GEMMABELLA: indennizzato il cosiddetto “mostro di Cava”

 

Aldo Bianchini

Avv. Adriana Giani dello "studio legale Giani" di Salerno

SALERNO – Ancora una volta lo “Studio Legale GIANI” di Salerno alla ribalta nazionale per il caso di Arturo Gemmabella (troppo frettolosamente indicato, anche dalla stampa locale, come il mostro di Cava de’ Tirreni; difatti grazie all’azione pazientemente professionale degli avvocati Alessandro e Adriana GIANI il loro assistito (dopo essere caduto nel baratro della sentenza di primo grado che gli aveva inflitto 7 anni di carcere e dopo aver trionfato in appello e in Cassazione con la piena e incondizionata assoluzione) si è visto riconoscere anche l’indennizzo di 66mila euro per ingiusta detenzione.

Un processo lungo e insidioso promosso sulla base di “un complotto ordito” da più persone, contro Gemmabella accusato di aver aggredito e rapinato la sera del 25 agosto 2015  la signora Laura Toriello (dirigente delle Poste) nell’angusto ascensore di un palazzo di Cava, che grazie all’attenta e scrupolosa difesa degli avvocati Giani si è concluso dopo la Cassazione anche con il riconoscimento dell’indennizzo per ingiusta detenzione (il Gemmabella è stato per tre anni agli arresti domiciliari) che apre, a mio avviso, anche l’eventuale seguito con richiesta di indennizzo in sede civile a carico di chi ha ordito il complotto. Una vicenda che sarà necessario seguire nelle successive eventuali fasi, anche e non solo per garantire all’innocente Gemmabella (ormai trasformato in parte lesa grazie alla difesa investigativa garantitagli dagli avv.ti GIANI) la restituzione massima della sua integrità morale e civile.

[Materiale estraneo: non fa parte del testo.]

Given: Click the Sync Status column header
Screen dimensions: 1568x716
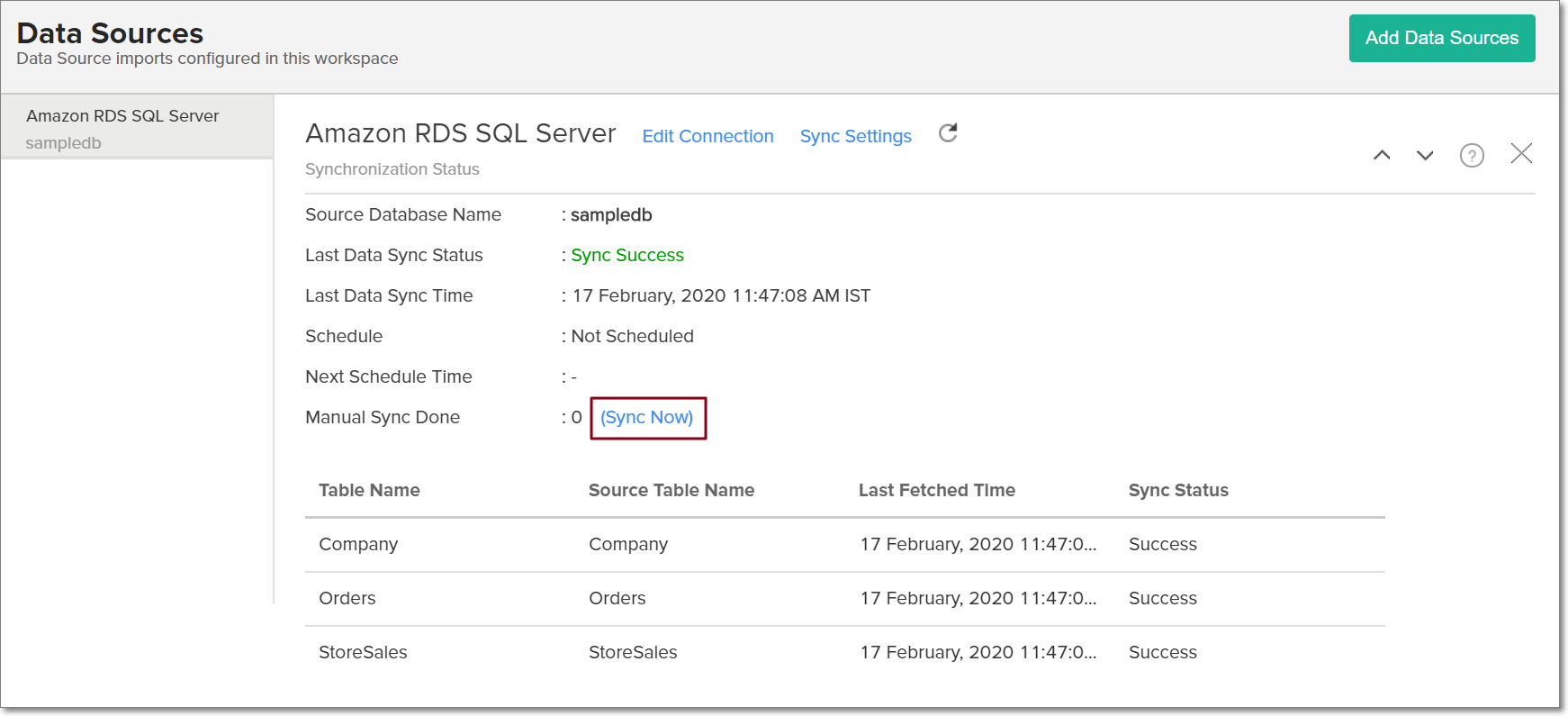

IL FATTO: Qualche anno fa la città di Cava de’ Tirreni fu sconvolta da un fatto di cronaca mai accaduto prima. Una signora, funzionaria delle locali PP.TT, mentre rientrava a casa dopo la spesa, fu aggredita nell’ascensore del condominio da un rapinatore che per sottrarle telefonino e borsa con i soldi; l’aggressione fu di uno brutale violenza, tanto che la signora malcapitata fu prima incappucciata con un secchio di plastica e poi malmenata fino al punto di frattura dell’osso temporale con necessità di ricovero e intervento chirurgico presso l’ospedale Cardarelli di Napoli dove era stata trasportata dai soccorritori. Le successive e necessarie indagini furono subito avviate dal Commissariato di Polizia di Stato di Cava de’ Tirreni con l’aiuto della scientifica e della DIDA (direzione investigativa distrettuale antimafia); accertamenti rapidi e mirati che portarono alla presunta identificazione dell’aggressore che, con camicia blu e con un secchio tra le mani, venne subito arrestato e infine processato. Il processo di 1° condannò il presunto mostro colpevole della vile aggressione, Arturo Gemmabella, a 7 anni di carcere. La sentenza fu rivoltata in appello con l’assoluzione piena che venne confermata dalla Cassazione.  Ma v’è di più; il collegio d’appello (composto dal presidente Diego Cavaliero e dai giudici a latere Perrotta e Rulli) non si era accontentato di mandare assolto l’imputato più volte maltrattato ma aveva disposto l’invio degli atti alla Procura di Nocera ordinando l’esperimento di accurati accertamenti a carico degli agenti della PS, DDA e Scientifica e del marito della funzionaria statale per il “delitto di falso ideologico e calunnia” presumibilmente commesso in danno del predetto Arturo Gemmabella.